- [Enunciado]:
Indique todos os líderes que o excerto sobre liderança e propósito apresenta como exemplos de quem articulou um propósito convincente.

==== Excerto do documento ====

Estimular a acção colectiva através de um propósito convincente

De acordo com os autores do paper, os mais bem-sucedidos esforços organizacionais devem-se aos líderes que conseguiram encorajar uma acção colectiva através da articulação de um significado evidente e persuasor.

Como exemplo, oferecem a ideia de Bill Gates quando este perspectivou “um computador em cada secretária e em cada casa”, o já citado exemplo de John F. Kennedy ao desafiar a NASA a “fazer pousar um homem na lua” e ainda Henry Ford quando imaginou “um motor de carro para uma grande multidão”, o qual as pessoas iriam desfrutar ao longo de “horas de prazer nos mais belos espaços ao ar livre criados por Deus”.

Para os autores, o grau mediante o qual estes líderes articularam, de forma eficaz, um sentimento de propósito é central à nossa compreensão não só de como inspiraram a acção, mas também ao próprio conceito de liderança enquanto definido como o processo de influenciar os outros a alcançar esse propósito comum. Na actualidade, e como sabemos, expressar e transmitir um sentimento de propósito que toque toda a organização consiste numa das principais competências de liderança.

E os exemplos acima citados de Gates, Kennedy e Ford são reveladores não só porque cada um deles foi capaz de articular um propósito convincente, mas porque o fizeram empregando uma “retórica com base na imagem”, a qual é definida pelos autores como uma linguagem que representa objectos (carros), acções (conduzir) e eventos (“pousar na lua”) e que pode ser observada com os nossos sentidos, sendo que os líderes podem utilizar esta retórica baseada na imagem para dar vida a uma das mais importantes tácticas retóricas para a comunicação do seu propósito, que é, exactamente, a visão. Em entrevista à Knowledge@Wharton, Carton sublinha mais uma vez que o objectivo de fazer pousar um homem na lua parecia mais “perto” do trabalho quotidiano de todos os que se esforçaram para atingir este feito do que um propósito vagamente declarado de “ciência avançada”.

==== Dados fornecidos ====

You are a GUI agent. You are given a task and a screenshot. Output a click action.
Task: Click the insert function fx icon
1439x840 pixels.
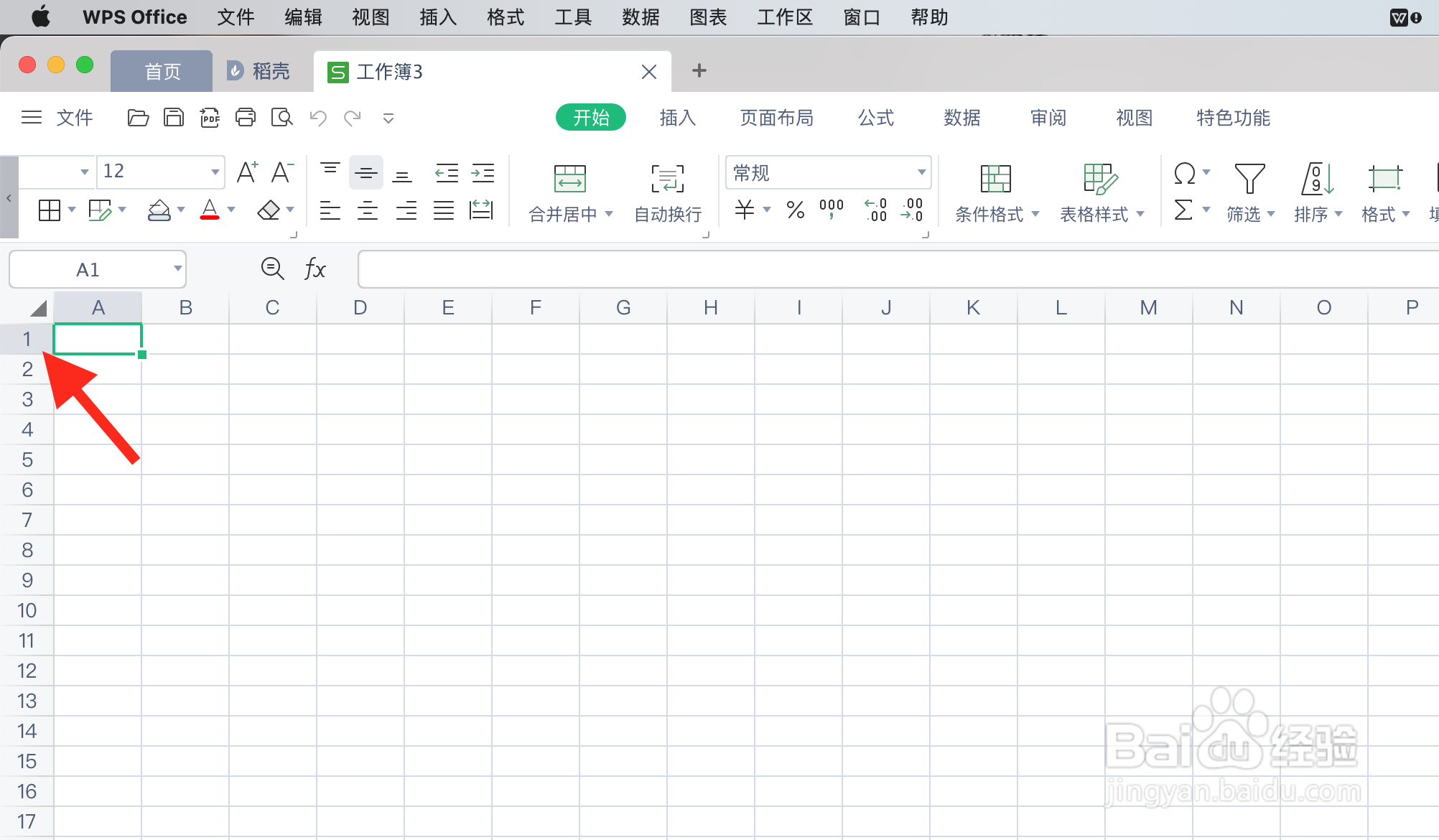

====

- [Resolução]:
Bill Gates, John F. Kennedy e Henry Ford.